- Conservation status: Least Concern (IUCN 3.1)

Scientific classification
- Kingdom: Animalia
- Phylum: Chordata
- Class: Actinopterygii
- Order: Acanthuriformes
- Family: Lutjanidae
- Genus: Etelis
- Species: E. carbunculus
- Binomial name: Etelis carbunculus Cuvier, 1828
- Synonyms: Eteliscus marshi Jenkins, 1903; Etelis marshi (Jenkins, 1903);

= Etelis carbunculus =

- Authority: Cuvier, 1828
- Conservation status: LC
- Synonyms: Eteliscus marshi Jenkins, 1903, Etelis marshi (Jenkins, 1903)

Species of fish

Etelis carbunculus, the deep-water red snapper, ruby snapper, longtail snapper, or ehu, is a species of ray-finned fish, a snapper belonging to the family Lutjanidae.
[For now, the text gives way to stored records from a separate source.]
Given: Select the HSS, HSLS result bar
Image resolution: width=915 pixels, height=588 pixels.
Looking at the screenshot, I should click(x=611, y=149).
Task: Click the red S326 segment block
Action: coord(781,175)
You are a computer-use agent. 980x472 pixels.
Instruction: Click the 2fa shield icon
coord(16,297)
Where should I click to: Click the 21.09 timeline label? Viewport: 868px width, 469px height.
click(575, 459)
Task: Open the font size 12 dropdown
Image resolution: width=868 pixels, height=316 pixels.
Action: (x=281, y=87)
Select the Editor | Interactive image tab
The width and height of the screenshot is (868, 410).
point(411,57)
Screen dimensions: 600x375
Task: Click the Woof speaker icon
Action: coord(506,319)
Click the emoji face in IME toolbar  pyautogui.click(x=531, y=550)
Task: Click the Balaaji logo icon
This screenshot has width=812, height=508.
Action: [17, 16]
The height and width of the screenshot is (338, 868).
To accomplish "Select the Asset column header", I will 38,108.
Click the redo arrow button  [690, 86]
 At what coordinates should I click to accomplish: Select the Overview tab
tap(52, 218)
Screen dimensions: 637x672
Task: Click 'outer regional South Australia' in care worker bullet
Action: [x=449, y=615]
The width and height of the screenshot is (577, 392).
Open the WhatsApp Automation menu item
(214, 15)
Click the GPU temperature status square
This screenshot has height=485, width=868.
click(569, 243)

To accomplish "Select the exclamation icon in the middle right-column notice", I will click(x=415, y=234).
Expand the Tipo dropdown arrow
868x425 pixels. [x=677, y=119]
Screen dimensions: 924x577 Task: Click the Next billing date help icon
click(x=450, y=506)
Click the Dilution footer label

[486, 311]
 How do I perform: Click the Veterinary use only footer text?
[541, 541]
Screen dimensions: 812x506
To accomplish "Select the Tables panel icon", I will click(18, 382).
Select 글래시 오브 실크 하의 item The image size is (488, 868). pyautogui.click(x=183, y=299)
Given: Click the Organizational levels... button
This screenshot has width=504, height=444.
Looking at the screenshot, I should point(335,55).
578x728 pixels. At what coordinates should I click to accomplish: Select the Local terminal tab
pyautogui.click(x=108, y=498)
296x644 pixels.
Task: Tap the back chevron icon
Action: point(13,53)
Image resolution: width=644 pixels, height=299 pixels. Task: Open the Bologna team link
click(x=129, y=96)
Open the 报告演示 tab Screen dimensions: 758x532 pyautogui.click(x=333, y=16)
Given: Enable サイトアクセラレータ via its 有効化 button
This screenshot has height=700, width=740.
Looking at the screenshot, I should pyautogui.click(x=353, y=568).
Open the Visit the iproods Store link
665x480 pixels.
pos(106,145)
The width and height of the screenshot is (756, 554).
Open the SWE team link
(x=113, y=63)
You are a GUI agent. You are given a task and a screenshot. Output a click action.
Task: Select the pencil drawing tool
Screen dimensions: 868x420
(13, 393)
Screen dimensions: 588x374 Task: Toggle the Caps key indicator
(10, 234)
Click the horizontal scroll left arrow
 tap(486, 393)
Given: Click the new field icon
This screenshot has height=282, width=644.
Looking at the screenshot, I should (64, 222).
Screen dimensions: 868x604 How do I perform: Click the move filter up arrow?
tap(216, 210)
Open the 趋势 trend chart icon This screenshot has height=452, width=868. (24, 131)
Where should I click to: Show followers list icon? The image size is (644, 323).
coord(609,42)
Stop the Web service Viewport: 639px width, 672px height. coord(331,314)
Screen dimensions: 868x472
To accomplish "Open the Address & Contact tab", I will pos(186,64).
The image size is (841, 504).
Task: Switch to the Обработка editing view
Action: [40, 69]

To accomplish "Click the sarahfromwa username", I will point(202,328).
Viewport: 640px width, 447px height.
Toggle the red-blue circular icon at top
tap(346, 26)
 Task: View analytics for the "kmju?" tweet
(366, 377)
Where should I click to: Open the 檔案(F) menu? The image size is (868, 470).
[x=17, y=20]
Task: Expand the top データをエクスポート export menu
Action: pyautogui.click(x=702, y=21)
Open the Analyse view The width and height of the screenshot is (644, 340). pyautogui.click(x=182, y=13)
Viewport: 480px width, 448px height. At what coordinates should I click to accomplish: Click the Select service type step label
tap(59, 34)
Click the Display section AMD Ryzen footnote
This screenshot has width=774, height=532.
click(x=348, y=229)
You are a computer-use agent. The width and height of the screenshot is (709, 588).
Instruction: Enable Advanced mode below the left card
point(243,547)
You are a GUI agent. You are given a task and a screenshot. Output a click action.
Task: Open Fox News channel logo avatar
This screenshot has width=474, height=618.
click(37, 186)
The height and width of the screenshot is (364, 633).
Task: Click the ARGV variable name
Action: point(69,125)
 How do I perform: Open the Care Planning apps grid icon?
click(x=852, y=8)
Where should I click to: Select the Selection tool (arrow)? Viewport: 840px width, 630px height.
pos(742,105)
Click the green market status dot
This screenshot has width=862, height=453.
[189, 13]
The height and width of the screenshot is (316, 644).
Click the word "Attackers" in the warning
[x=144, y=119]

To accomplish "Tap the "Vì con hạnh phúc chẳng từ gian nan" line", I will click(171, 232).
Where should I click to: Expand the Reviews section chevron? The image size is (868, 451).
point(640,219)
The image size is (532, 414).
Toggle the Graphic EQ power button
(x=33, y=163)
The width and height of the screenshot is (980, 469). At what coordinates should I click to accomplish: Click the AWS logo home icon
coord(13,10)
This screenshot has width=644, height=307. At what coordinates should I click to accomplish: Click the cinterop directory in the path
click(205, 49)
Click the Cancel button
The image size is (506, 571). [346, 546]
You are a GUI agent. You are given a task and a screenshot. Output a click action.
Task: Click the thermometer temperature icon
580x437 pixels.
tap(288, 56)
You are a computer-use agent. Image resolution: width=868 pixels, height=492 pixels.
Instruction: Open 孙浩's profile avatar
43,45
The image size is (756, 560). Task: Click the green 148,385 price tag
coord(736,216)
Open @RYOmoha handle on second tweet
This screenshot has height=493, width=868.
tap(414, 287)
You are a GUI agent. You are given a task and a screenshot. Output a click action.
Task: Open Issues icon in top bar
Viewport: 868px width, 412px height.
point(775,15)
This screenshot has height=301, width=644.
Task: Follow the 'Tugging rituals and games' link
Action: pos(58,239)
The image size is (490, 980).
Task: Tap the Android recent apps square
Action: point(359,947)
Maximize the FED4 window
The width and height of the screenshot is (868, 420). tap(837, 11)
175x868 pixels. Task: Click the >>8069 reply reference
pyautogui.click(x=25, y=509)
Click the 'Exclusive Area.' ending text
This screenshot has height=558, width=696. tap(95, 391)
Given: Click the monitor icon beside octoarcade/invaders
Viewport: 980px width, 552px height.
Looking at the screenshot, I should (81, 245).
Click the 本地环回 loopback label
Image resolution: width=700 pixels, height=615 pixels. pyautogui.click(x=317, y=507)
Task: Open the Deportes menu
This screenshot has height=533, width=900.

It is found in the Indo-Pacific region.

== Description ==
Etelis carbunculus is an elongated fish with a small head and a large eye, the space between the eyes is flat. The mouth extends back as far as the middle of the eye and the jaws are each equipped with a single row of conical teeth with one or two pairs of enlarged canines at the front. The vomerine teeth are arranged in a slender V-shaped patch. The forked caudal fin has relatively short lobes in comparison to congeners. It has a continuous dorsal fin which has a deep notch at the junction of its spiny part and the ultimate soft ray of both the dorsal and anal fins extends beyond the membrane, being longer than the penultimate ray. The dorsal fin contains 10 spines and 11 soft rays while the anal fin has 3 spines and 8 soft rays, both fins lacking scales. The pectoral fins are long, almost equal to the head length. The maximum recorded fork length is 127 cm, although a total length of 65 cm is more typical. The overall colour of this species is reddish to pinkish with a whitish abdomen. There are red margins to the dorsal fin and the caudal fin which has a white tip to its lower lobe.

== Distribution ==
Etelis carbunculus has a wide distribution and can be found throughout the Indian and Pacific Oceans. It occurs from the Red Sea south to Mozambique on the coast of East Africa to the Persian Gulf, across the Indian Ocean into the Pacific Ocean. In the Pacific its range extends north to Japan, south to Australia and east to Hawaii. It has also been found around Manawatāwhi / Three Kings Islands off northern New Zealand. In Australia it is found from Geraldton in Western Australia east into the Arafura Sea to the northeast of Darwin in the Northern Territory onto the outer Great Barrier Reef off Queensland, maybe also occurring farther south. It also occurs at Lord Howe Island in the Tasman Sea as well as at Christmas Island and Cocos (Keeling) Islands.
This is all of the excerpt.